Im Januar 1949 wurde der aus Güntersleben gebürtige Hauptlehrer Gottfried Beck nach seiner Entlassung aus einem amerikanischen Internierungslager an der Schule seiner Heimatgemeinde neu eingestellt. Zweieinhalb Jahre später wurde ihm im August 1951 das Amt des Schulleiters übertragen.

Seit 1948 war durch die mittlerweile einsetzende Rückkehr von evakuierten Familien in ihre Heimatstadt Würzburg oder in ihre Herkunftsorte in anderen Regionen Westdeutschlands auch stetig die Zahl der Schülerinnen und Schüler gesunken. Im September 1949 betrug deren Zahl noch 290, was die Schulaufsicht zum Anlass nahm, eine Lehrerin ersatzlos auf eine andere Stelle zu versetzen. Im September 1950 wurde eine weitere Stelle gestrichen, so dass von da an nur noch sechs Lehrer in Güntersleben unterrichteten.

Ein neues Schulhaus und wieder Normalität

Auch für die nach wie vor drückende Raumnot kam ein Ende in Sicht.

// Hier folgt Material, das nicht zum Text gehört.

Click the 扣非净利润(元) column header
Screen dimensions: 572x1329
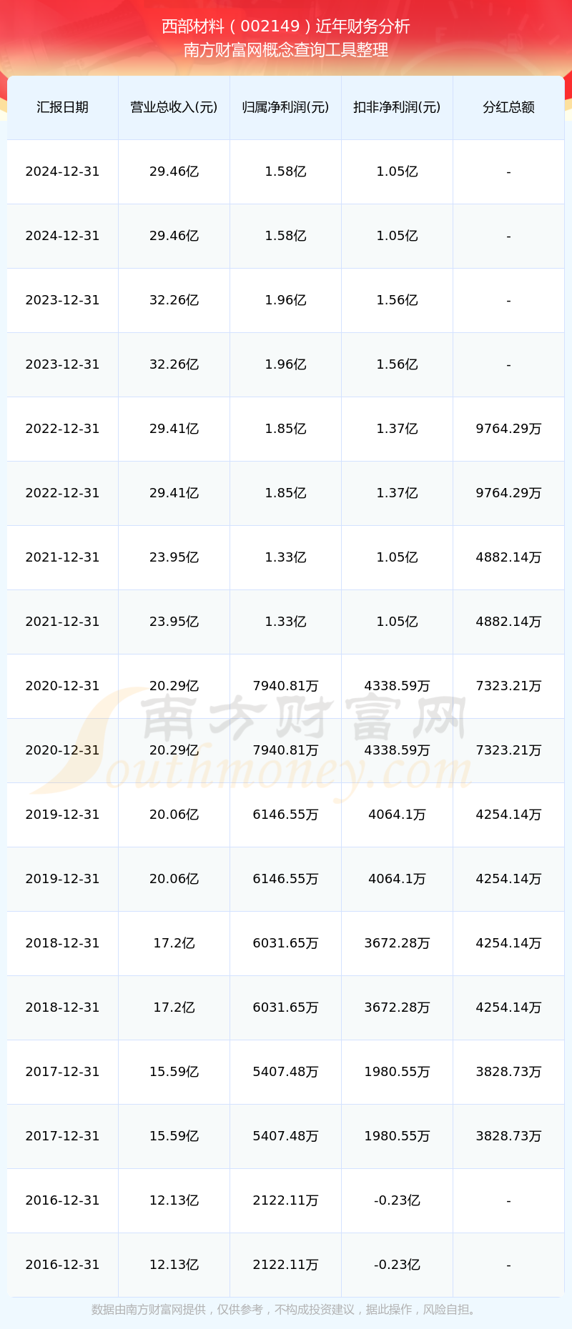[x=397, y=107]
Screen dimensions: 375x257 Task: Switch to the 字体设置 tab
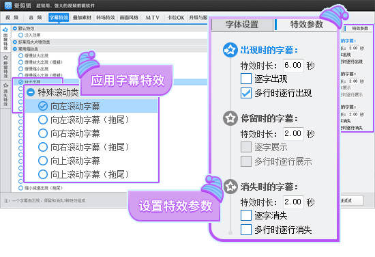pyautogui.click(x=242, y=25)
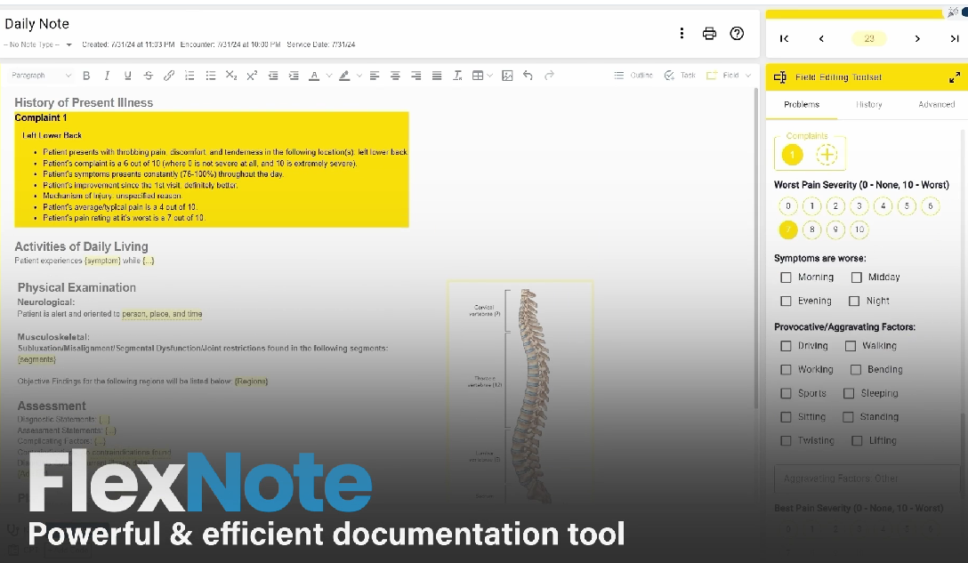Check the Sitting checkbox
The width and height of the screenshot is (968, 563).
(x=786, y=416)
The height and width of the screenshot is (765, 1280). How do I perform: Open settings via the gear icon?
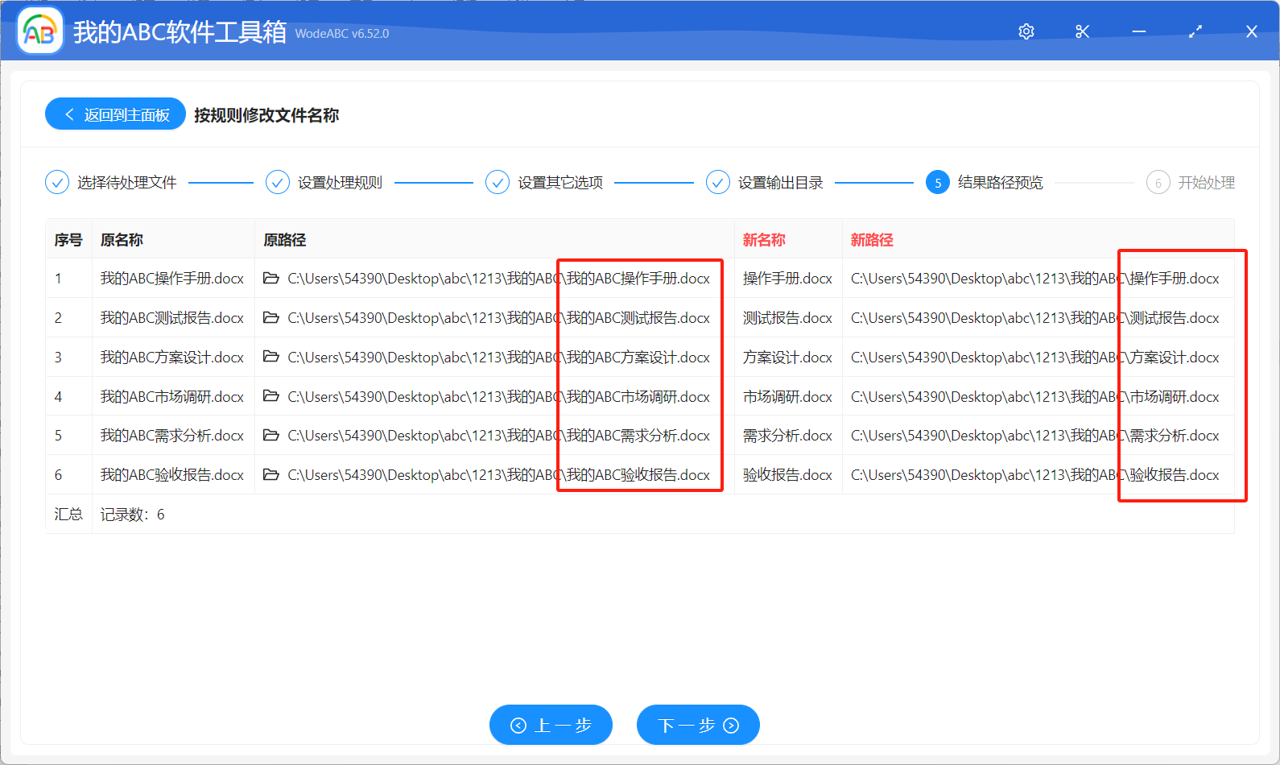click(x=1026, y=31)

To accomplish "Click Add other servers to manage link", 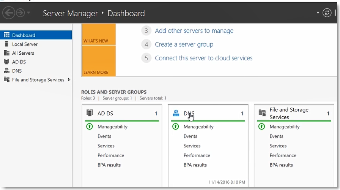I will coord(194,31).
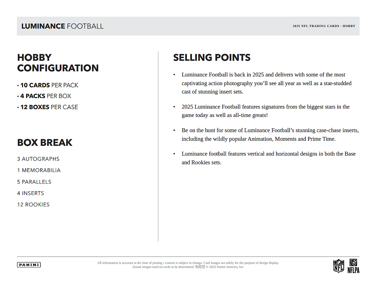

Im Mai 1950 war der Grundstein für den Neubau eines Schulhauses (heute das Haus der Generationen) gelegt worden. Ein mutiges Unternehmen, kaum zwei Jahre, nachdem durch die Währungsreform auch die Geldbestände der Gemeinde weitgehend entwertet worden waren. Im September 1951 wurde das Schulhaus als erster Neubau einer Schule im Landkreis Würzburg nach Kriegsende eingeweiht. Im nachfolgenden Oktober konnten die sechs Lehrerinnen und Lehrer in den sechs neuen Klassenzimmern den Unterricht für die (durch weitere Wegzüge nur noch) 265 Schülerinnen und Schüler aufnehmen. Kein Wechselunterricht mehr und alle Schüler in einem Haus. Die Nachkriegszeit war für die Schule in Güntersleben zu Ende.

09/2024

 

 

 

 

 

 

 

 

 

 

 

Das Bild zeigt das Lehrerkollegium nach der Schuleinweihung (v.l.): Alfons Mayer, Ludwig Mainka, Maria Dümler, Schulleiter Gottfried Beck, Hildegard Hammer (Kästner), Alfons Kiesel.